A: In my experience, a lot of the administration forms a stumbling block. When I went to Bosnia in 1992, the UN said there was no need for any hospitals and we built the world's first and only containerised and mobile hospital. I showed them how many sites there were - where hospitals were needed; they spent so much time on paperwork, that we eventually bypassed them. In some areas, people were waiting more than 20 weeks for a hospital and when they told me that hospital facilities were not required, I lost all faith in them. They were an obstacle for progress, rather than supporting progress.

Secondly, whenever you looked for them, they were in expensive hotels, sitting in expensive cars and they said they were busy. And yes, the UN has some really good employees; some would give their heart and their soul to do something that they believe, but too much goes into administration, into vehicles and into hotels and salaries and less gets to the people.

And there are always too many restrictions. In Haiti, they would dictate which areas one could go, and which society to hang around with, and live in such and such a compound and then work out which areas to go. We set up our own structures and while others could move around for three to four hours, we could move around for eight to ten hours. And we don't follow their system. As I said, our policy is to get to the people and remove the obstructions.

Q: How do you guarantee that the right people are receiving attention and that you are receiving the right intelligence?
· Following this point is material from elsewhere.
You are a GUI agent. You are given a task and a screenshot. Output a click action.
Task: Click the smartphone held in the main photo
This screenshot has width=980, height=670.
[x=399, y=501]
A: We work with people on the ground and implement the relief ourselves which means the entire system is rather hands-on. In every country I have been, I have always found a local partner, who speaks the language and knows the area. In Haiti, for instance, we worked with Caritas, a church organisation, which helped create access. After working for 19 years, with a such a hands-on approach, it does not take long to recognise a scam when you see one. Also, when people on the ground realise that we are around to help and work with them as opposed to push relief down their throats and interfering with the internal structures of the country, then you rarely face a problem.

Q: Speaking about trust: The UN is a meant to be a secular, non-aligned organisation, but you are an Islamic organisation. Do you face difficulties being taken seriously?

A: It came up as an issue in the early years. But people realised that we are first and foremost a humanitarian organisation. Yes, we are Muslim, and proud of it, but in keeping with Islamic principals, we help all people, no matter [what] race or religion. Islam is very clear - help humanity - and we stand by that. Our medical teams are multicultural in nature, and we do not only intervene in humanitarian disasters affecting Muslims. The earthquake in 2002 in Gujarat – with mostly Hindus affected, the first African organisation to respond was us, a Muslim organisation. In Haiti, a predominantly Christian country, we also intervened and Church groups rushed to work with us. In South Africa itself, 99 per cent of our aid goes to non-Muslims. Yet, the majority of donors are Muslim, though this is also changing as people understand that we a humanitarian organisation.

Q: But then why is it that you have access to Mogadishu? Is it really that bad or is just a perception?

A: The media has created the perception that Mogadishu is a no-go area. I also thought this to be the case. And this is the perception. But when I saw pictures of those children in Dadaab in Kenya – to be honest – I saw those images on Al Jazeera – I realised that if these people had made it to Kenya in such a state, obviously, inside Somalia had to be far worse. This is logical. As a humanitarian organisation, we cannot say 'it can't be done'. It has to be done, there is no option but to get to Mogadishu. And so I went to Mogadishu.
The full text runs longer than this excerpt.